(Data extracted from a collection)
········

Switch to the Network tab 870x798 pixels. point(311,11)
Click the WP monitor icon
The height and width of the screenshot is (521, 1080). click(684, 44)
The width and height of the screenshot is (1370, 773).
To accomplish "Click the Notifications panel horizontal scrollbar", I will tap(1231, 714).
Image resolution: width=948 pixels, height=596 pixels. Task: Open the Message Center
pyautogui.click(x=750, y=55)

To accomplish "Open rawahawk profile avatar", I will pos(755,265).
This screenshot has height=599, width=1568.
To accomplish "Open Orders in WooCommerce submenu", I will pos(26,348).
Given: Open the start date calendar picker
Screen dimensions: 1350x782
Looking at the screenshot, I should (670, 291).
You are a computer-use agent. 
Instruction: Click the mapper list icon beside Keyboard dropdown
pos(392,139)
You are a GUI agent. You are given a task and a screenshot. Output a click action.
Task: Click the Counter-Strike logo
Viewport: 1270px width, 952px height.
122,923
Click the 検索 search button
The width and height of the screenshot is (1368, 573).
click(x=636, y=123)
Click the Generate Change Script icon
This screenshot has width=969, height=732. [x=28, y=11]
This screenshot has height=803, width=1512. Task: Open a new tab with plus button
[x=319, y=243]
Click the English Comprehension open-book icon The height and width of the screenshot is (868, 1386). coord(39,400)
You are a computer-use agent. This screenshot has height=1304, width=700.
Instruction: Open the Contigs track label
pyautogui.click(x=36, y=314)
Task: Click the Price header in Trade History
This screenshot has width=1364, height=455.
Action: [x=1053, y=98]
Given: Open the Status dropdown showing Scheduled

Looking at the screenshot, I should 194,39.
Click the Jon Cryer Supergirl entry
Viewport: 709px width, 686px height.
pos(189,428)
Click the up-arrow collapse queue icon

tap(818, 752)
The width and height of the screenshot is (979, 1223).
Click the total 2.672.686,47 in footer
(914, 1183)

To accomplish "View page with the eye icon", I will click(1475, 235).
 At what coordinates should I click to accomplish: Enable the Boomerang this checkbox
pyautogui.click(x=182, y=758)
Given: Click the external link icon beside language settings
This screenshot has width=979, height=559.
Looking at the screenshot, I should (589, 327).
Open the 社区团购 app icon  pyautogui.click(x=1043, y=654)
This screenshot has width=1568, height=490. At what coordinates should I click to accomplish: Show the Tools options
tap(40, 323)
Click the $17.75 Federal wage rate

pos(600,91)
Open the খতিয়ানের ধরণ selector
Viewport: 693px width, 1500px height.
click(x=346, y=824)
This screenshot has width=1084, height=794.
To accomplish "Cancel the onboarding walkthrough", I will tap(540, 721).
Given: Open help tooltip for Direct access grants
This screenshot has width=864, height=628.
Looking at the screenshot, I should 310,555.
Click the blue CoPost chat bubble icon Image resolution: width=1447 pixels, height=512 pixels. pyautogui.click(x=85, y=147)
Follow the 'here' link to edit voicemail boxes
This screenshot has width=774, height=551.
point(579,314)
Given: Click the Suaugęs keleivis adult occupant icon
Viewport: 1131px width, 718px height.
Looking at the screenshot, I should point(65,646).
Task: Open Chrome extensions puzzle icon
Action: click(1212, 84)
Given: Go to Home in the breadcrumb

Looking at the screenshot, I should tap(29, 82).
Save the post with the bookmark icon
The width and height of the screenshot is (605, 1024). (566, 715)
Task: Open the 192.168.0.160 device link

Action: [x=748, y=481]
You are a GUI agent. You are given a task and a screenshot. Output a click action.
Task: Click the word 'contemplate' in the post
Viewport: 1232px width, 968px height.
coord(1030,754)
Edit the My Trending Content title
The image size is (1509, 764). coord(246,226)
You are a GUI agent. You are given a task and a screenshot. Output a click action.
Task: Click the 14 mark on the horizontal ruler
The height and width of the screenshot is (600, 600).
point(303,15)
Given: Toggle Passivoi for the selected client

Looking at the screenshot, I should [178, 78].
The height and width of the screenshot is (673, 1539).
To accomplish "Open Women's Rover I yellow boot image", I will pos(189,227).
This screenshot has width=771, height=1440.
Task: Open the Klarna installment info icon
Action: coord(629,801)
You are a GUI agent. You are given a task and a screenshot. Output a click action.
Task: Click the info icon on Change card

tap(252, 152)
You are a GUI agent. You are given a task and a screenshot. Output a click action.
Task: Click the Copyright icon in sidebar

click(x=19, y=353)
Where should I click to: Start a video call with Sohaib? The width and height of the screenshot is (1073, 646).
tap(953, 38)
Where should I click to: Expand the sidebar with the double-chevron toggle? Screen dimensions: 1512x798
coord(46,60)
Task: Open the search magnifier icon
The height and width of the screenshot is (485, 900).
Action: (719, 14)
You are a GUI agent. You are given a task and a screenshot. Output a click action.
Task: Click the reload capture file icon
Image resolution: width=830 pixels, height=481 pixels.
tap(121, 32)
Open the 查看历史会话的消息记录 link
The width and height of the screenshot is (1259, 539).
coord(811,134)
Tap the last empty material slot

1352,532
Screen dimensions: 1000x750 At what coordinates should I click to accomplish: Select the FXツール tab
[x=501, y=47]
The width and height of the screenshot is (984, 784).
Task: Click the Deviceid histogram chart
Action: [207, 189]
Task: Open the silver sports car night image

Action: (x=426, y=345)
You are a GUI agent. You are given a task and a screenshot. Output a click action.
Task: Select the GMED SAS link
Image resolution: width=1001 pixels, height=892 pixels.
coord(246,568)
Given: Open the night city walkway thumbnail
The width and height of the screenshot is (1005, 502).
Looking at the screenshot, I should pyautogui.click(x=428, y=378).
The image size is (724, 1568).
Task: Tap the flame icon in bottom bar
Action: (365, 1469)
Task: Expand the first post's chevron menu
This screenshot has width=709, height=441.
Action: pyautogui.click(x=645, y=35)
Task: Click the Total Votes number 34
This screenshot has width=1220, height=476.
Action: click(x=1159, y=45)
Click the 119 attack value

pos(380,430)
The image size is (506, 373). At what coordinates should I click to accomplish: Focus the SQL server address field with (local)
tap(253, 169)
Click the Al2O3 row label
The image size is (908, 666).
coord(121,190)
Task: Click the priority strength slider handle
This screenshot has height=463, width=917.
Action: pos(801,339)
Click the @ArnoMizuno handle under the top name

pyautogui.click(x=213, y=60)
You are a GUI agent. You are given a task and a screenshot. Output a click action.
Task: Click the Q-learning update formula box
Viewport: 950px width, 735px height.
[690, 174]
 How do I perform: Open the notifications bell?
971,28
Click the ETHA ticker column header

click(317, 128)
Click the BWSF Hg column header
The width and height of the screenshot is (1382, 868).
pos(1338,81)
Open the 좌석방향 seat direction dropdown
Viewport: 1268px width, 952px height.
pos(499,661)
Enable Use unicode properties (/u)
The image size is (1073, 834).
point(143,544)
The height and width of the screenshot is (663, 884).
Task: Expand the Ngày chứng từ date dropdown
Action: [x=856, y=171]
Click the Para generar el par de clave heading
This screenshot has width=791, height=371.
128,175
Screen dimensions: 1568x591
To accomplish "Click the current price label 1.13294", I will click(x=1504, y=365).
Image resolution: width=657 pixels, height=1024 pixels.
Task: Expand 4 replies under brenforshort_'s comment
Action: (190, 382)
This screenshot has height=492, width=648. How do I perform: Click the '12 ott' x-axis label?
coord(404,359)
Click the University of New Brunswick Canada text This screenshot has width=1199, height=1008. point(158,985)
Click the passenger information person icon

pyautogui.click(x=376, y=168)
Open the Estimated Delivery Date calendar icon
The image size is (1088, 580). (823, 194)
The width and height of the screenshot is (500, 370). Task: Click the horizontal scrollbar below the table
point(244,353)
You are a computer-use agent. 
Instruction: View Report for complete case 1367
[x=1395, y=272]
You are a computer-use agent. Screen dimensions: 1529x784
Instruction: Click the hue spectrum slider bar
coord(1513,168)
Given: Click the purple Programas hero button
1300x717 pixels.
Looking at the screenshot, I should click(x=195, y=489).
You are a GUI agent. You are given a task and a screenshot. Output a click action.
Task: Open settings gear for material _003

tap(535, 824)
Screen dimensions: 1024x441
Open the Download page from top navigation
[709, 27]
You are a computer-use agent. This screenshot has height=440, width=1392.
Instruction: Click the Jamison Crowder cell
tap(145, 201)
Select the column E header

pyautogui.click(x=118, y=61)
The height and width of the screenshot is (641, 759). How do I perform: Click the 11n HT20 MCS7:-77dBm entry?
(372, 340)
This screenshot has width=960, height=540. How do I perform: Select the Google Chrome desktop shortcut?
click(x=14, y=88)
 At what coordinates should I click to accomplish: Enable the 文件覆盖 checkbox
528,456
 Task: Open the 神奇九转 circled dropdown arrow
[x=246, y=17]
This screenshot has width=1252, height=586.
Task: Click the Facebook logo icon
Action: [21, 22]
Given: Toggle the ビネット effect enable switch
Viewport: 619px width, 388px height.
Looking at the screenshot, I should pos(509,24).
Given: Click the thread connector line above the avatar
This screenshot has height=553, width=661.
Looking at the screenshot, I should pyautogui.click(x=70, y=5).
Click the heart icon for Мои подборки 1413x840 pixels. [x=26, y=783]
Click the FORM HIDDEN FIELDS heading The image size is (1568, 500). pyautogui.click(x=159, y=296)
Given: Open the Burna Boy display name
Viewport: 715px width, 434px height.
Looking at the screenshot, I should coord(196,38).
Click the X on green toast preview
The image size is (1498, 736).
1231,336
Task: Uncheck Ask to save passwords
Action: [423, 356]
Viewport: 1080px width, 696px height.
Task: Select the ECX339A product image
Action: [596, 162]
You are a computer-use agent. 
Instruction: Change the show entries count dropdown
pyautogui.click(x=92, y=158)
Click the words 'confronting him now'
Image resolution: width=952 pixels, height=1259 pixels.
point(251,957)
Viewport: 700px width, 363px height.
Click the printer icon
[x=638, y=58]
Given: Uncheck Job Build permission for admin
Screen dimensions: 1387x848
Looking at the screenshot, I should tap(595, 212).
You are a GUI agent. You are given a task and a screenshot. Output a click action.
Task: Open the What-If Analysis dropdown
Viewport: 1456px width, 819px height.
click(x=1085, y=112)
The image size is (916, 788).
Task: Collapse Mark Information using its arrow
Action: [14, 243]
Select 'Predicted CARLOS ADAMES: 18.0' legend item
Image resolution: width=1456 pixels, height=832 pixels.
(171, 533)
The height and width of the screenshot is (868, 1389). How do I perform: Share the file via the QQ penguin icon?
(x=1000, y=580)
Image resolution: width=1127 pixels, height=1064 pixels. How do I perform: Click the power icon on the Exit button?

········

TASK STATEMENT: Reproduce the lines of the entries above from the one with "Task: Click the Q-learning update formula box" to the one with "Open the 좌석방향 seat direction dropdown", both included, exactly and without any other line.

EXERCISE ANSWER:
Task: Click the Q-learning update formula box
Viewport: 950px width, 735px height.
[690, 174]
 How do I perform: Open the notifications bell?
971,28
Click the ETHA ticker column header

click(317, 128)
Click the BWSF Hg column header
The width and height of the screenshot is (1382, 868).
pos(1338,81)
Open the 좌석방향 seat direction dropdown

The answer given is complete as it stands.